Today, one company – Google – controls almost all of the world’s access to information on the Internet. Their monopoly on search means that billions of people, their gateway to knowledge and products, and their exploration of the web are in the hands of one company. Most agree that this lack of competition in research is bad for individuals, societies, and democracy.
Unbeknownst to many, one of the biggest obstacles to competition in research is the lack of creep neutrality. The only way to build an independent search engine and have a fair competition against Big Tech is to first crawl efficiently and effectively to the Internet. However, the web is an actively hostile environment for start-up search engine crawlers, with most websites only allowing Google’s crawler and discriminating against other search engine crawlers like Neeva.
This all-important, and often overlooked, issue has a massive impact on preventing start-up search engines like Neeva from providing users with real alternatives, reducing search competition. Similar to net neutrality, today we need an approach to crawling into net neutrality. Without a change in policy and behavior, competitors in research will still be fighting with one hand tied behind our backs.
Let’s start from the beginning. Creating a comprehensive web index is a prerequisite for competition in search. In other words, the first step to building a Neeva search engine is to “download the Internet” via Neeva’s crawler called Neevabot.
Here is where the problem begins. For the most part, websites only allow Google and Bing crawlers to have unrestricted access while discriminating against other crawlers like Neeva. Either these sites don’t allow anything else in their robots.txt files, or (more commonly) they don’t say anything in their robots.txt file, but return errors instead of content to other crawlers. The intent may be to filter out the malicious actors, but the result is to flush the child out with the bathwater. And you can’t view search results if you can’t crawl the web.
This forces startups to spend a tremendous amount of time and resources to come up with alternative solutions. For example, Neeva applies a policy to “crawl a site as long as the robots.txt file allows GoogleBot and does not specifically block Neevabot”. Even after a workaround like this, the parts of the web that contain useful search results remain inaccessible to many search engines.
As a second example, many websites often allow the non-Google crawler via a robots.txt file and block it in other ways, either by throwing different types of errors (503s, 429s,…) or speed limitation. To crawl these sites one has to publish solutions like “obfuscation by crawling with a bank of periodically rotated proxy IP addresses.” Legitimate search engines like Neeva hate posting hostile solutions like this.
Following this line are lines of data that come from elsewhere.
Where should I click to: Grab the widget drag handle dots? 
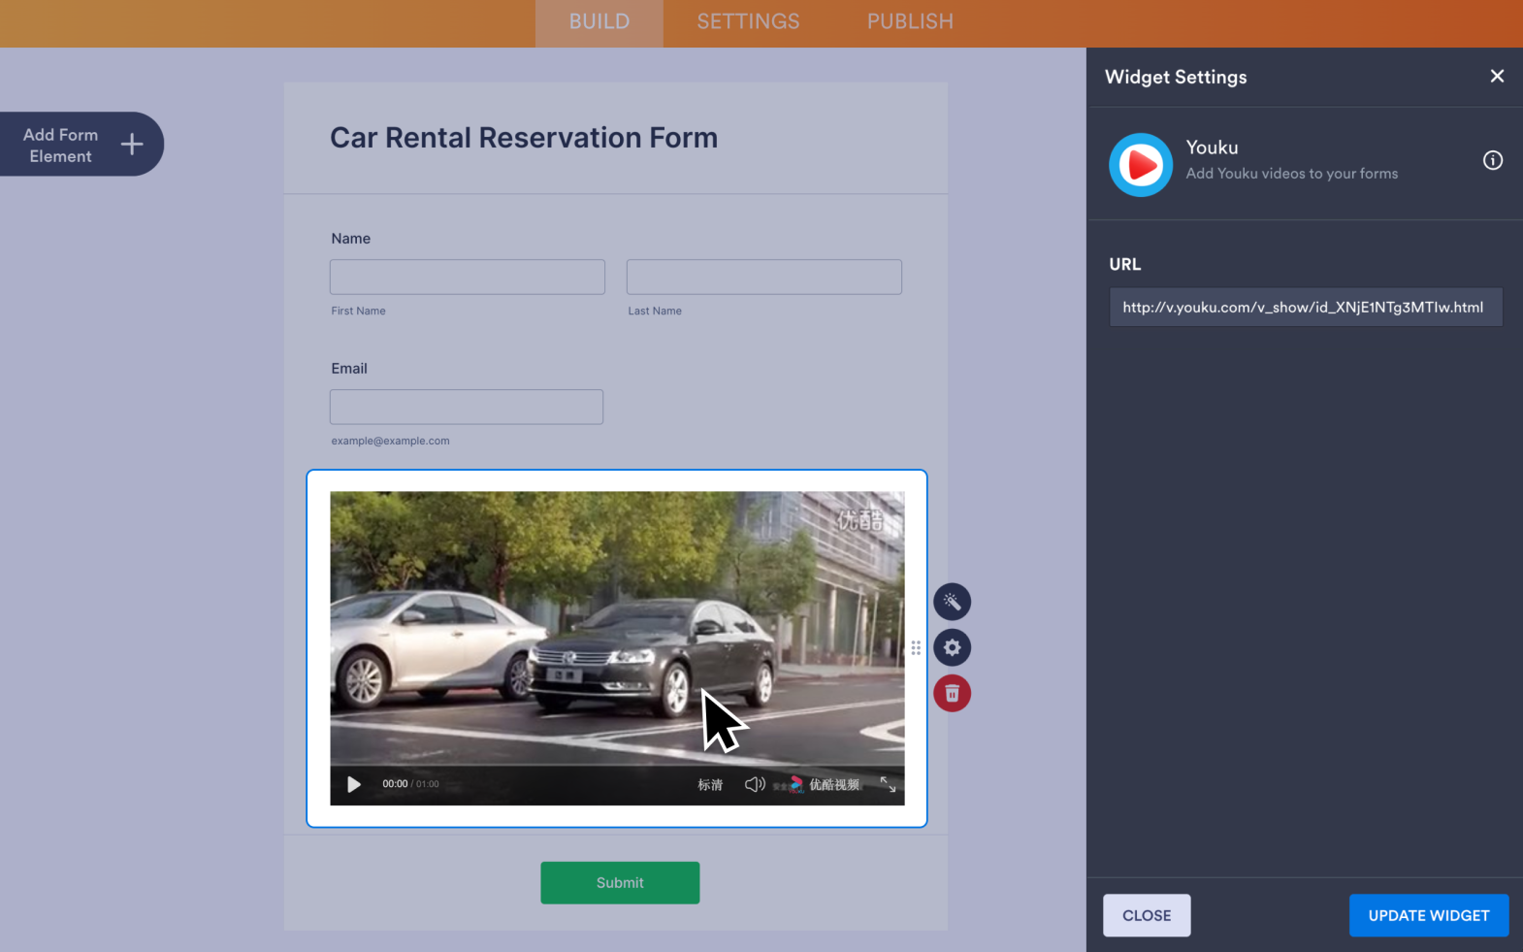tap(916, 647)
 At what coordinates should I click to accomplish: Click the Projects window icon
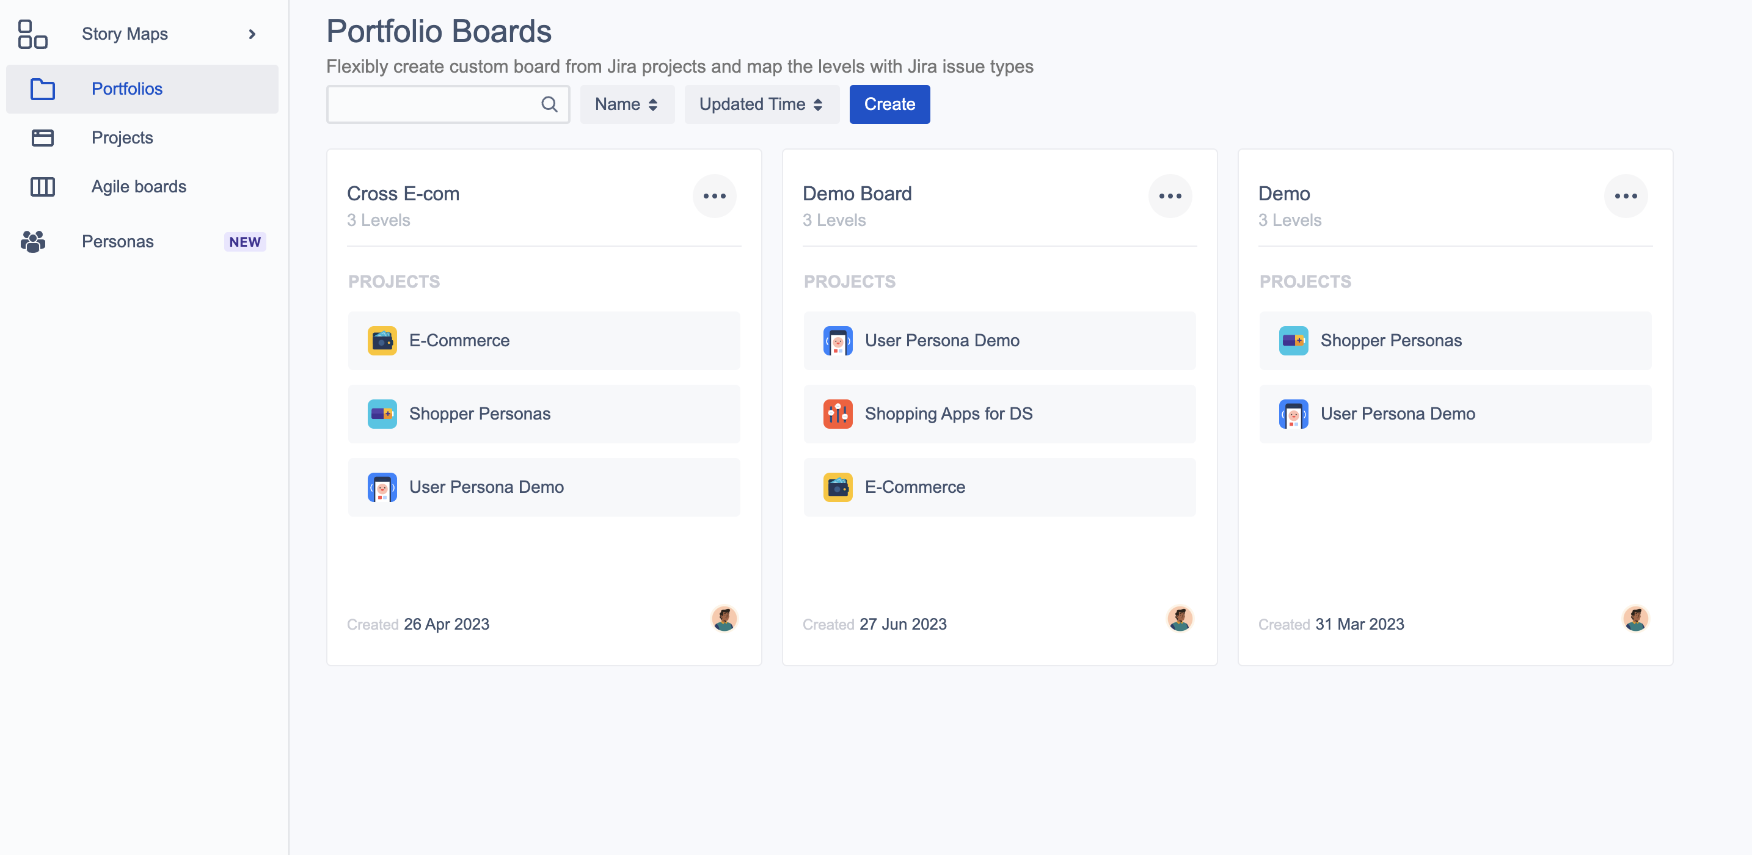[43, 138]
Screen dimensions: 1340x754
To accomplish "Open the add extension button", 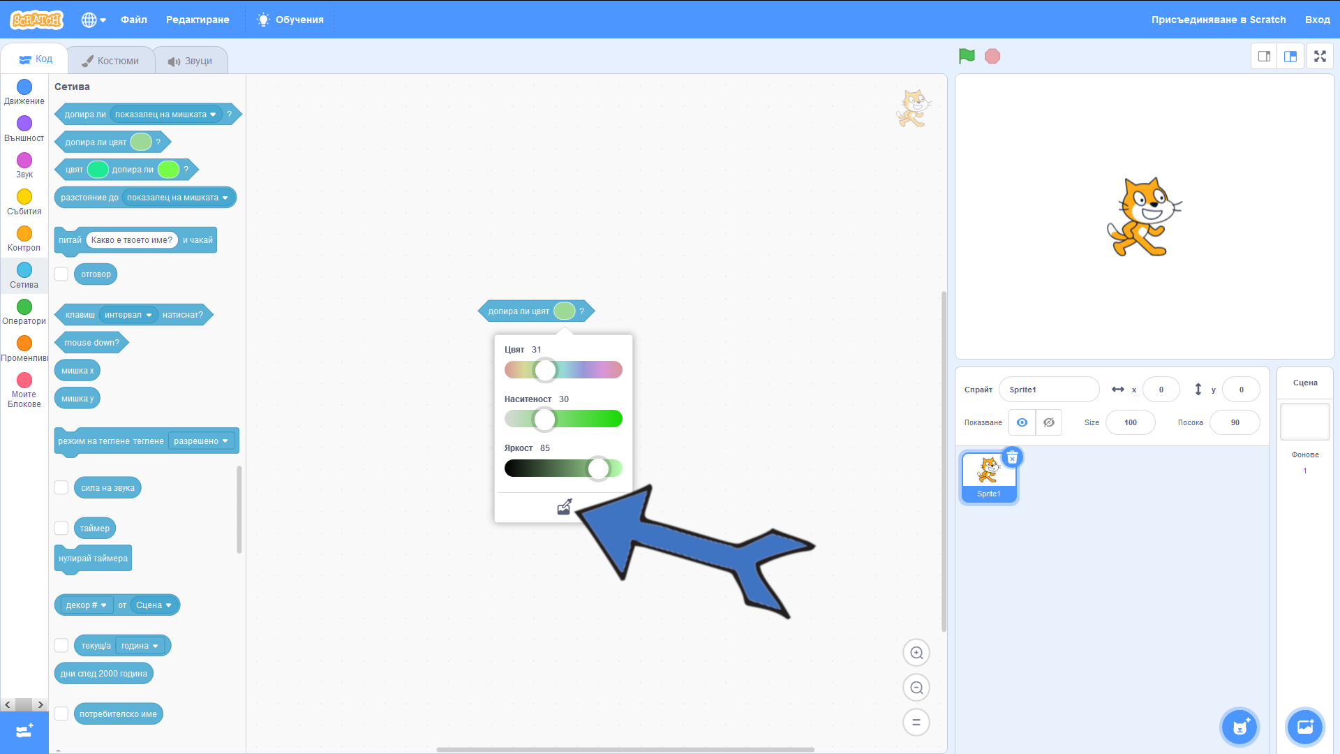I will 24,731.
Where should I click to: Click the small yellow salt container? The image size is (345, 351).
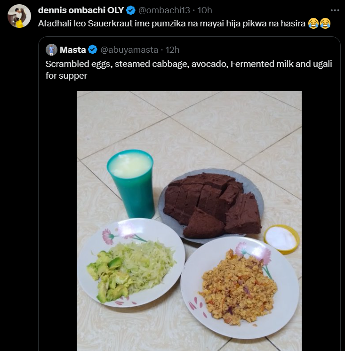282,238
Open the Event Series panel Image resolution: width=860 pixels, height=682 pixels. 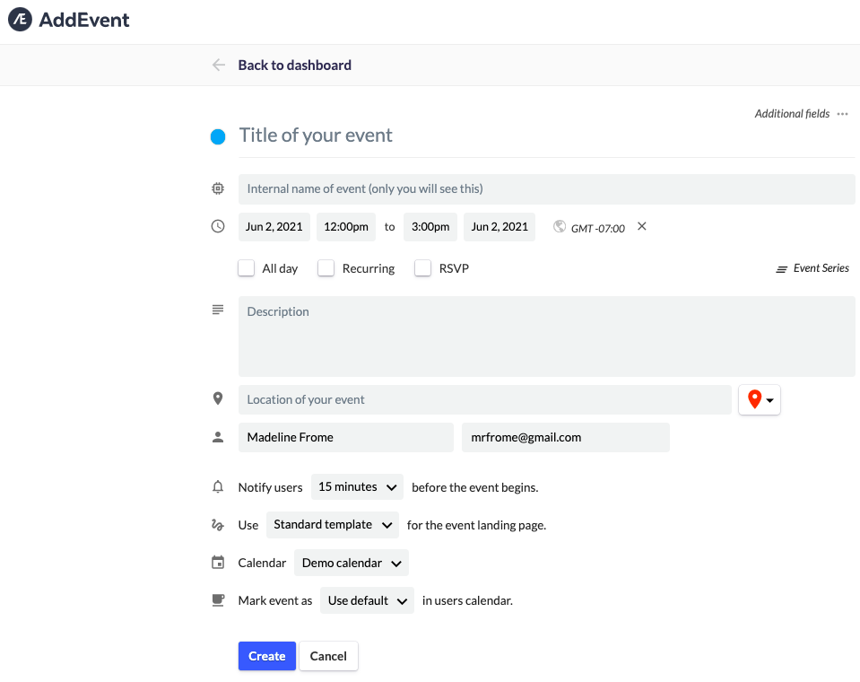pyautogui.click(x=812, y=267)
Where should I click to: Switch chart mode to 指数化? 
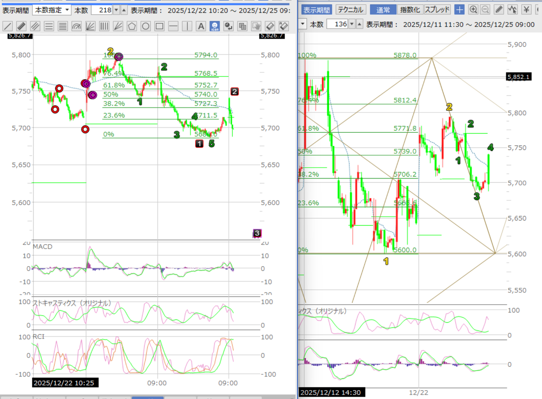coord(409,9)
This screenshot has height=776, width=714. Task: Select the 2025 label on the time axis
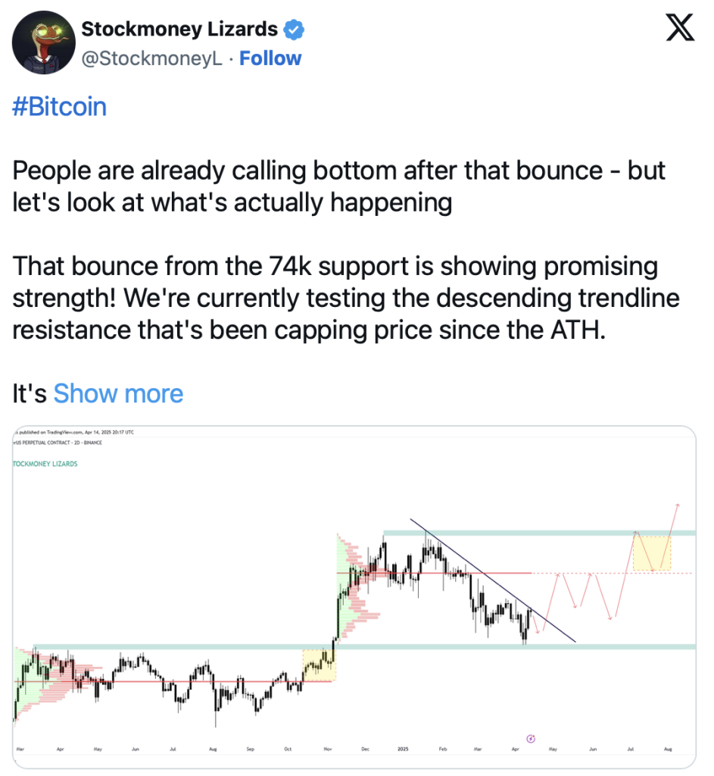(x=403, y=749)
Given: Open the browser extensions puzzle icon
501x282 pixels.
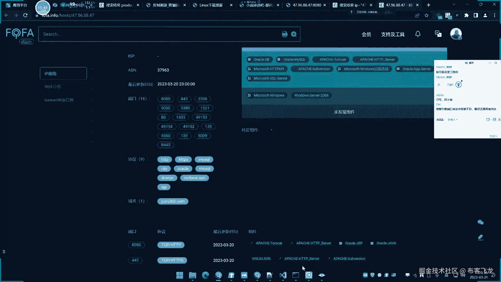Looking at the screenshot, I should (467, 15).
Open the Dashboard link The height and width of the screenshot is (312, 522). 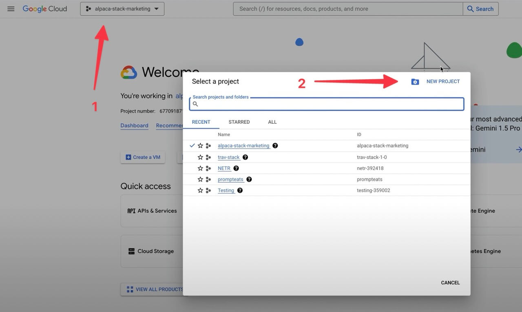(x=134, y=125)
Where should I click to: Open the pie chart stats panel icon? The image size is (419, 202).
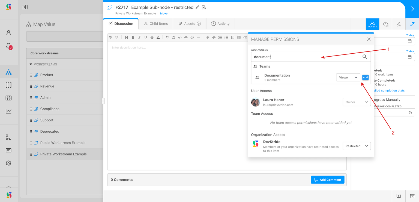(386, 24)
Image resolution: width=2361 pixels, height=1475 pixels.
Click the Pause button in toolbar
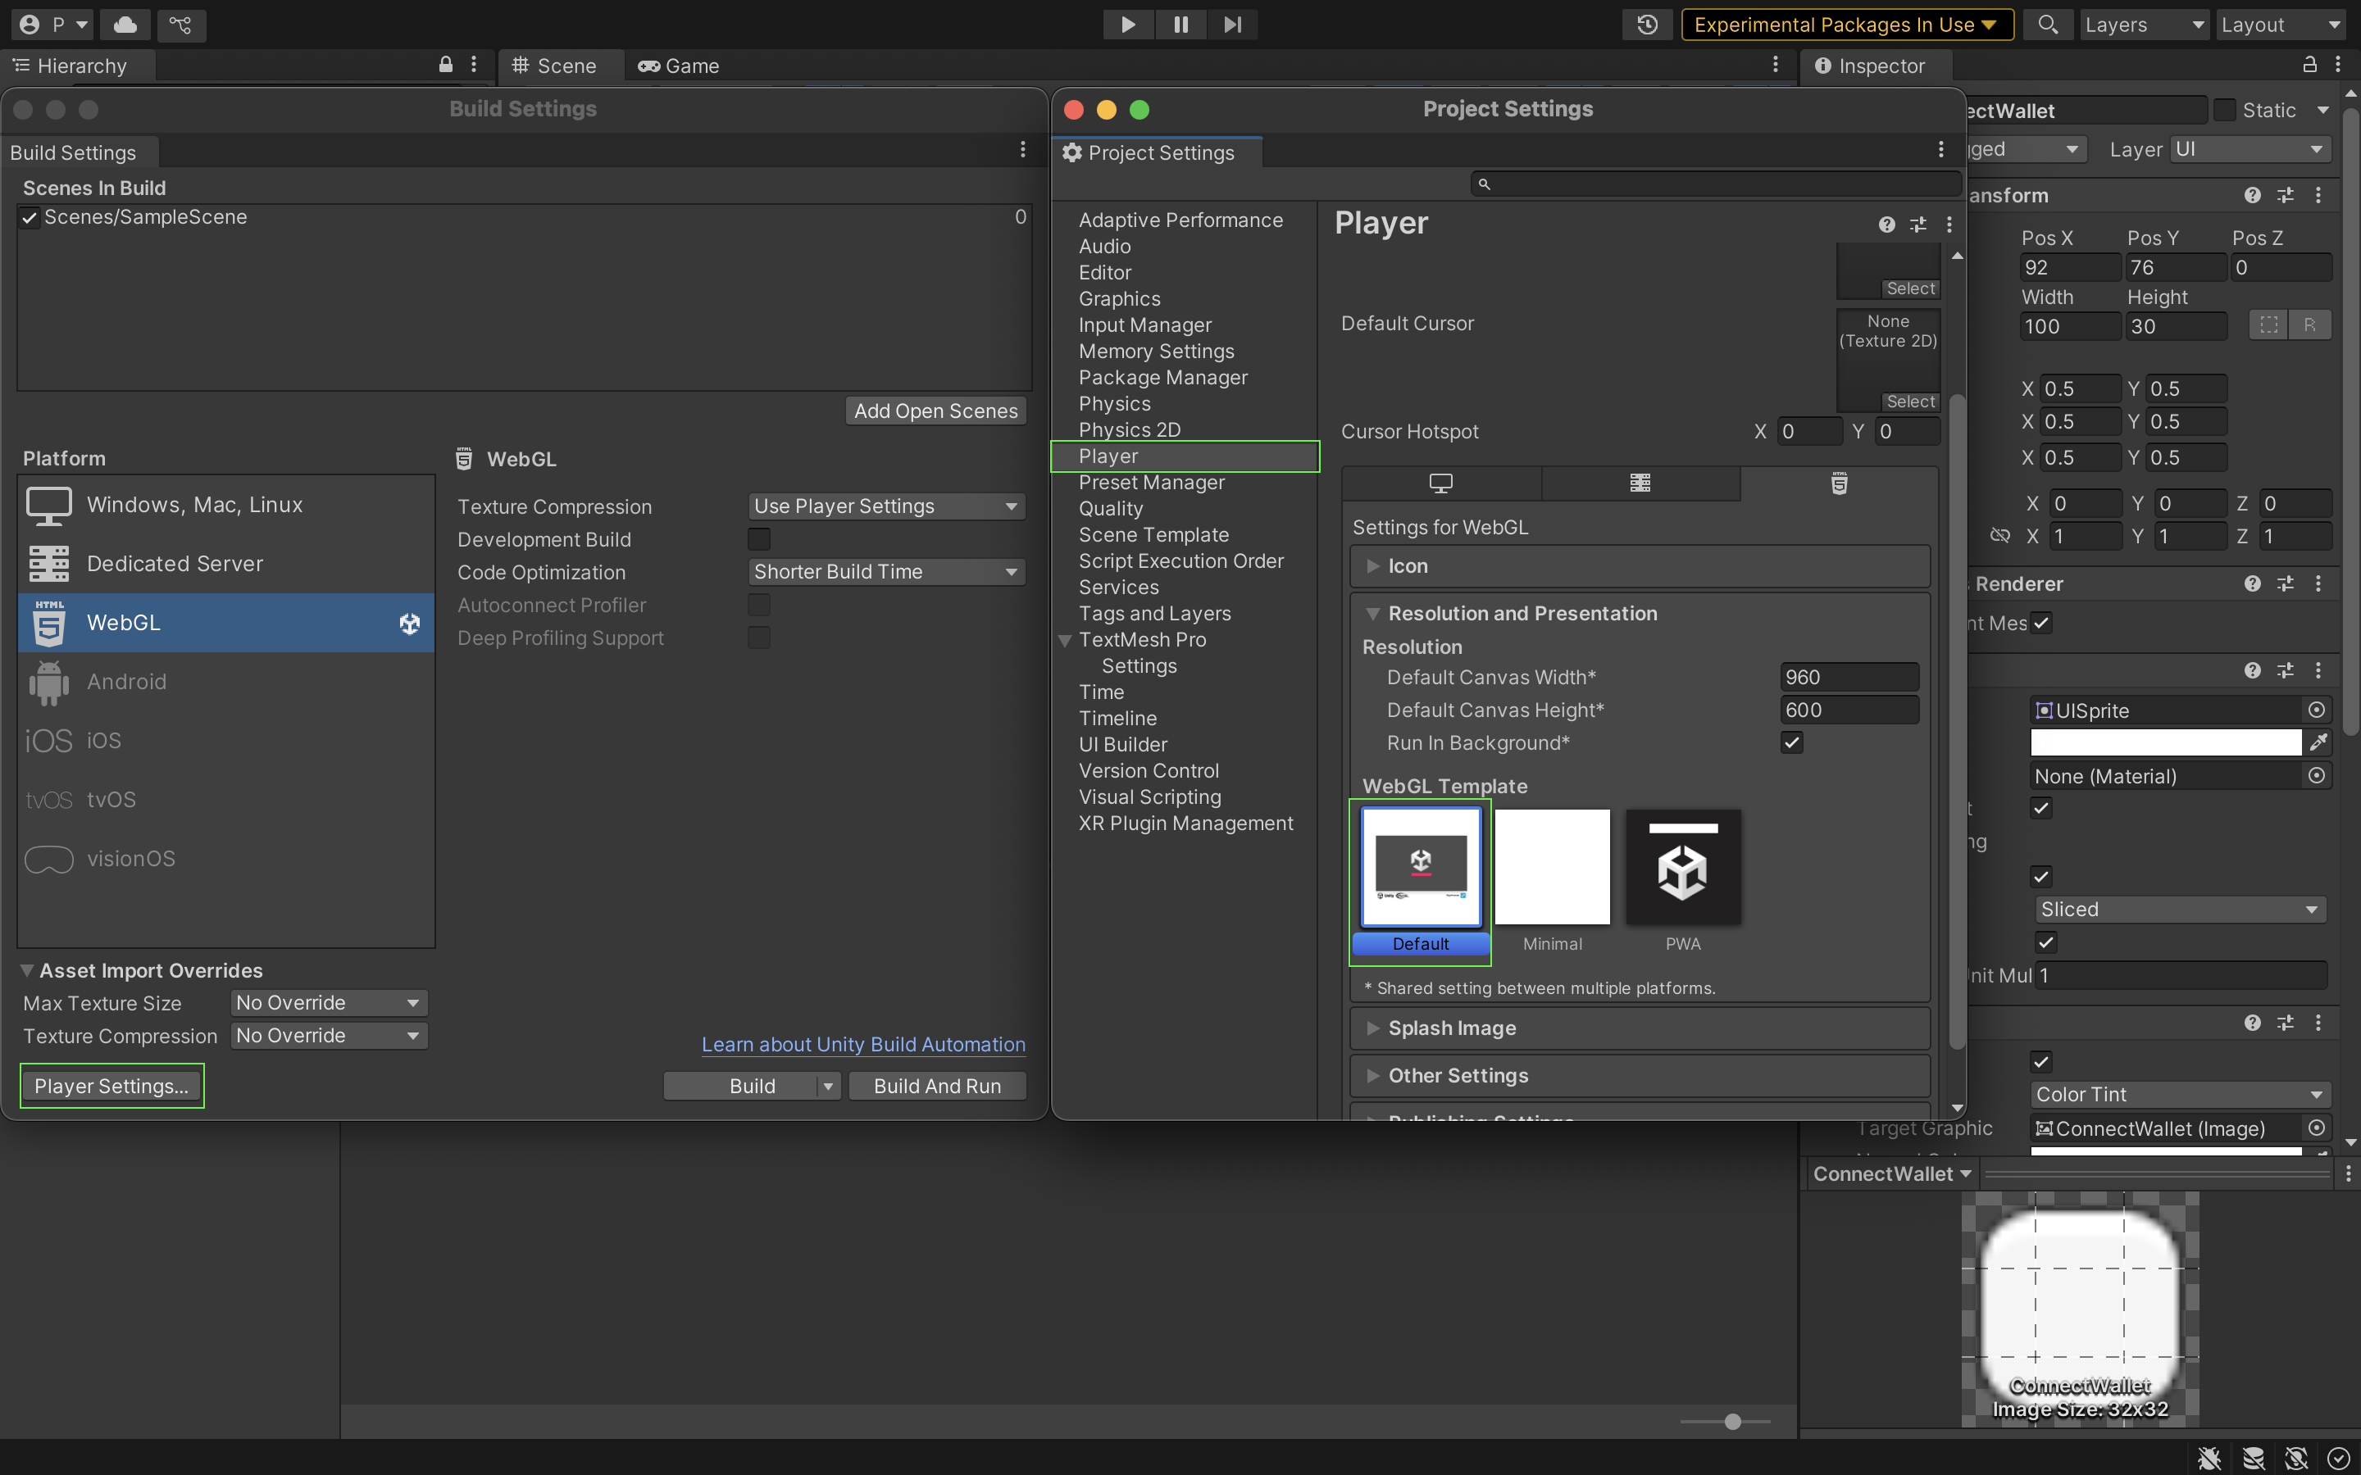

These roadblocks are often intended for malicious bots, but they have the effect of stifling legitimate research competition. At Neeva, we put a lot of effort into building a well-behaved crawler that respects rate limits and crawls with the lowest rate needed to build a great search engine. Meanwhile, Google has carte blanche. It crawls 50 billion web pages per day. It visits every web page once every three days, and it taxes network bandwidth on all websites. This is the monopoly tax on the Internet.
For the lucky crawlers among us, a group of well-rounded professionals, webmasters, and well-meaning publishers can help whitelist your bot. Thanks to them, Neeva’s crawl is now reaching hundreds of millions of pages per day, on track to reach billions of pages per day soon. However, this still requires identifying the right individuals at these companies who you can talk to, sending cold emails and calls, and hoping for goodwill from webmasters on webmaster aliases that are usually overlooked. Non-scalable temporary fix.
Getting permission to crawl doesn’t have to be about who you know. There should be a level playing field for anyone who competes and follows the rules. Google has a monopoly on search. Websites and webmasters face an impossible choice. Either you allow Google to crawl them, or they don’t appear prominently in Google results. As a result, Google’s search monopoly led to the Internet in general strengthening the monopoly by giving Googlebot preferential access.
The Internet should not be allowed to discriminate between search engine crawlers based on their identity. The Neeva crawler is able to crawl the web with the speed and depth that Google does. There are no technical limitations, only anti-competitive market forces make fair competition more difficult. And if it’s a lot of extra work for webmasters to differentiate the bad bots that slow down their websites from legitimate search engines, then those who are free to act like GoogleBot should be asked to share their data with responsible actors.
Regulators and policy makers need to step in if they care about competition in research. The market needs crawl neutrality, similar to network neutrality.
Vivek Raghunathan is the co-founder of Neeva, an ad-free private search engine. Asim Shankar is the chief technology officer at Neeva.